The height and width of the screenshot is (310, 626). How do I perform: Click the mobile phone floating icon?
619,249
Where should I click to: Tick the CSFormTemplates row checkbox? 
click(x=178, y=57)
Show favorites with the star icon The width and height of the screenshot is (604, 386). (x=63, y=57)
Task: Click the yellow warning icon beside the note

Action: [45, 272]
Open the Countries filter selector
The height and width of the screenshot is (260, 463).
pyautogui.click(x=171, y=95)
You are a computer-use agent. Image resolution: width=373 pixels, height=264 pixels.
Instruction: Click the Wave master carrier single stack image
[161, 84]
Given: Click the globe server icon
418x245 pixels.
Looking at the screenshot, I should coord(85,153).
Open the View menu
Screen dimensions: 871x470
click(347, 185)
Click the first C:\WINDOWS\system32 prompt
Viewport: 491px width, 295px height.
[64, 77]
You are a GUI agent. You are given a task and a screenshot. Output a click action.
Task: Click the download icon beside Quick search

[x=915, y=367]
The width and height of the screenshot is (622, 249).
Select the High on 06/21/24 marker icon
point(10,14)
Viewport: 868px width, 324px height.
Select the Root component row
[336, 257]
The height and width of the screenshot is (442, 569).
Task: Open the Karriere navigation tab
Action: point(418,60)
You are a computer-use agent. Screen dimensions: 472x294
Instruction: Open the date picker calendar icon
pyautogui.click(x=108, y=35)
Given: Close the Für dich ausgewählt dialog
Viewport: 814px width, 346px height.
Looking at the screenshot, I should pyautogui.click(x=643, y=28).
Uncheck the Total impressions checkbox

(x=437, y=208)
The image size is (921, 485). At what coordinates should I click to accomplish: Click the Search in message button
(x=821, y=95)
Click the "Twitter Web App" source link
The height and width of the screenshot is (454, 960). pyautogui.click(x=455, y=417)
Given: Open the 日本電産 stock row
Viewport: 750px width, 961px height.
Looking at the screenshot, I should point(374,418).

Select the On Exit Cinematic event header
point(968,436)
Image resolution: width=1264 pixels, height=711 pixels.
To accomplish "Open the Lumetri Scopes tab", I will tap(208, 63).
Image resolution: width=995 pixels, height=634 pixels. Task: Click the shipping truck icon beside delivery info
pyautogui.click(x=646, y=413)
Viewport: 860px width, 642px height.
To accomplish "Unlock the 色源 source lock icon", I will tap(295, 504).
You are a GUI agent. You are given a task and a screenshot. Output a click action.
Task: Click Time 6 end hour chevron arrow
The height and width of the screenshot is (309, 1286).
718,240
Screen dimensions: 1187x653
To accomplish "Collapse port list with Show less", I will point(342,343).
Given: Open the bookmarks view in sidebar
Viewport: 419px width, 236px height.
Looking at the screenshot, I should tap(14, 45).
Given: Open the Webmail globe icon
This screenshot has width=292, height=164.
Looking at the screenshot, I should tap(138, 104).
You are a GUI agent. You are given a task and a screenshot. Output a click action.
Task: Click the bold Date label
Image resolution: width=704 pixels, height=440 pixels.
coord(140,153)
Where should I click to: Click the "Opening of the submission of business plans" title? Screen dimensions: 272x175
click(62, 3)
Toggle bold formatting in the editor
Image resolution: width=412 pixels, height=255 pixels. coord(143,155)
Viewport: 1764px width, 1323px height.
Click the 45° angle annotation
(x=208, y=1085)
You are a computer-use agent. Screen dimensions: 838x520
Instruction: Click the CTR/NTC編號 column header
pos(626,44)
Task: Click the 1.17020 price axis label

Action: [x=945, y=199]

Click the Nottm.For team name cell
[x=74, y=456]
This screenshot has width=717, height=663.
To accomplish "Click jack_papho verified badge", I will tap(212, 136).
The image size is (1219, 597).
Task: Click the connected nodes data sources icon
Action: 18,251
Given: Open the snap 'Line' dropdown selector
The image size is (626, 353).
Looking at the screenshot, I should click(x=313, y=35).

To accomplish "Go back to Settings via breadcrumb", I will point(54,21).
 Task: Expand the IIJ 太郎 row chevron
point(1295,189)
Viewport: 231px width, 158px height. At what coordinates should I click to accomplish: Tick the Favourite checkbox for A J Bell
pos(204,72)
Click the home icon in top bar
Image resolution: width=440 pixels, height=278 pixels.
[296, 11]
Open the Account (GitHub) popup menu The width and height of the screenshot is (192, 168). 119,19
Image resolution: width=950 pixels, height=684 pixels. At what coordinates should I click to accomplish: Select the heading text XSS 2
________________________
### SET EXERCISE
Render the lines of the material above as a Markdown table with the columns "Row" and "Line", numbering each line in order and omitting blank lines.

### THE ANSWER
| Row | Line |
|---|---|
| 1 | The height and width of the screenshot is (310, 626). How do I perform: Click the mobile phone floating icon? |
| 2 | 619,249 |
| 3 | Where should I click to: Tick the CSFormTemplates row checkbox?  |
| 4 | click(x=178, y=57) |
| 5 | Show favorites with the star icon The width and height of the screenshot is (604, 386). (x=63, y=57) |
| 6 | Task: Click the yellow warning icon beside the note |
| 7 | Action: [45, 272] |
| 8 | Open the Countries filter selector |
| 9 | The height and width of the screenshot is (260, 463). |
| 10 | pyautogui.click(x=171, y=95) |
| 11 | You are a computer-use agent. Image resolution: width=373 pixels, height=264 pixels. |
| 12 | Instruction: Click the Wave master carrier single stack image |
| 13 | [161, 84] |
| 14 | Given: Click the globe server icon |
| 15 | 418x245 pixels. |
| 16 | Looking at the screenshot, I should coord(85,153). |
| 17 | Open the View menu |
| 18 | Screen dimensions: 871x470 |
| 19 | click(347, 185) |
| 20 | Click the first C:\WINDOWS\system32 prompt |
| 21 | Viewport: 491px width, 295px height. |
| 22 | [64, 77] |
| 23 | You are a GUI agent. You are given a task and a screenshot. Output a click action. |
| 24 | Task: Click the download icon beside Quick search |
| 25 | [x=915, y=367] |
| 26 | The width and height of the screenshot is (622, 249). |
| 27 | Select the High on 06/21/24 marker icon |
| 28 | point(10,14) |
| 29 | Viewport: 868px width, 324px height. |
| 30 | Select the Root component row |
| 31 | [336, 257] |
| 32 | The height and width of the screenshot is (442, 569). |
| 33 | Task: Open the Karriere navigation tab |
| 34 | Action: point(418,60) |
| 35 | You are a computer-use agent. Screen dimensions: 472x294 |
| 36 | Instruction: Open the date picker calendar icon |
| 37 | pyautogui.click(x=108, y=35) |
| 38 | Given: Close the Für dich ausgewählt dialog |
| 39 | Viewport: 814px width, 346px height. |
| 40 | Looking at the screenshot, I should pyautogui.click(x=643, y=28). |
| 41 | Uncheck the Total impressions checkbox |
| 42 | (x=437, y=208) |
| 43 | The image size is (921, 485). At what coordinates should I click to accomplish: Click the Search in message button |
| 44 | (x=821, y=95) |
| 45 | Click the "Twitter Web App" source link |
| 46 | The height and width of the screenshot is (454, 960). pyautogui.click(x=455, y=417) |
| 47 | Given: Open the 日本電産 stock row |
| 48 | Viewport: 750px width, 961px height. |
| 49 | Looking at the screenshot, I should point(374,418). |
| 50 | Select the On Exit Cinematic event header |
| 51 | point(968,436) |
| 52 | Image resolution: width=1264 pixels, height=711 pixels. |
| 53 | To accomplish "Open the Lumetri Scopes tab", I will tap(208, 63). |
| 54 | Image resolution: width=995 pixels, height=634 pixels. Task: Click the shipping truck icon beside delivery info |
| 55 | pyautogui.click(x=646, y=413) |
| 56 | Viewport: 860px width, 642px height. |
| 57 | To accomplish "Unlock the 色源 source lock icon", I will tap(295, 504). |
| 58 | You are a GUI agent. You are given a task and a screenshot. Output a click action. |
| 59 | Task: Click Time 6 end hour chevron arrow |
| 60 | The height and width of the screenshot is (309, 1286). |
| 61 | 718,240 |
| 62 | Screen dimensions: 1187x653 |
| 63 | To accomplish "Collapse port list with Show less", I will point(342,343). |
| 64 | Given: Open the bookmarks view in sidebar |
| 65 | Viewport: 419px width, 236px height. |
| 66 | Looking at the screenshot, I should tap(14, 45). |
| 67 | Given: Open the Webmail globe icon |
| 68 | This screenshot has width=292, height=164. |
| 69 | Looking at the screenshot, I should tap(138, 104). |
| 70 | You are a GUI agent. You are given a task and a screenshot. Output a click action. |
| 71 | Task: Click the bold Date label |
| 72 | Image resolution: width=704 pixels, height=440 pixels. |
| 73 | coord(140,153) |
| 74 | Where should I click to: Click the "Opening of the submission of business plans" title? Screen dimensions: 272x175 |
| 75 | click(62, 3) |
| 76 | Toggle bold formatting in the editor |
| 77 | Image resolution: width=412 pixels, height=255 pixels. coord(143,155) |
| 78 | Viewport: 1764px width, 1323px height. |
| 79 | Click the 45° angle annotation |
| 80 | (x=208, y=1085) |
| 81 | You are a computer-use agent. Screen dimensions: 838x520 |
| 82 | Instruction: Click the CTR/NTC編號 column header |
| 83 | pos(626,44) |
| 84 | Task: Click the 1.17020 price axis label |
| 85 | Action: [x=945, y=199] |
| 86 | Click the Nottm.For team name cell |
| 87 | [x=74, y=456] |
| 88 | This screenshot has width=717, height=663. |
| 89 | To accomplish "Click jack_papho verified badge", I will tap(212, 136). |
| 90 | The image size is (1219, 597). |
| 91 | Task: Click the connected nodes data sources icon |
| 92 | Action: 18,251 |
| 93 | Given: Open the snap 'Line' dropdown selector |
| 94 | The image size is (626, 353). |
| 95 | Looking at the screenshot, I should click(x=313, y=35). |
| 96 | To accomplish "Go back to Settings via breadcrumb", I will point(54,21). |
| 97 |  Task: Expand the IIJ 太郎 row chevron |
| 98 | point(1295,189) |
| 99 | Viewport: 231px width, 158px height. At what coordinates should I click to accomplish: Tick the Favourite checkbox for A J Bell |
| 100 | pos(204,72) |
| 101 | Click the home icon in top bar |
| 102 | Image resolution: width=440 pixels, height=278 pixels. |
| 103 | [296, 11] |
| 104 | Open the Account (GitHub) popup menu The width and height of the screenshot is (192, 168). 119,19 |
| 105 | Image resolution: width=950 pixels, height=684 pixels. At what coordinates should I click to accomplish: Select the heading text XSS 2 |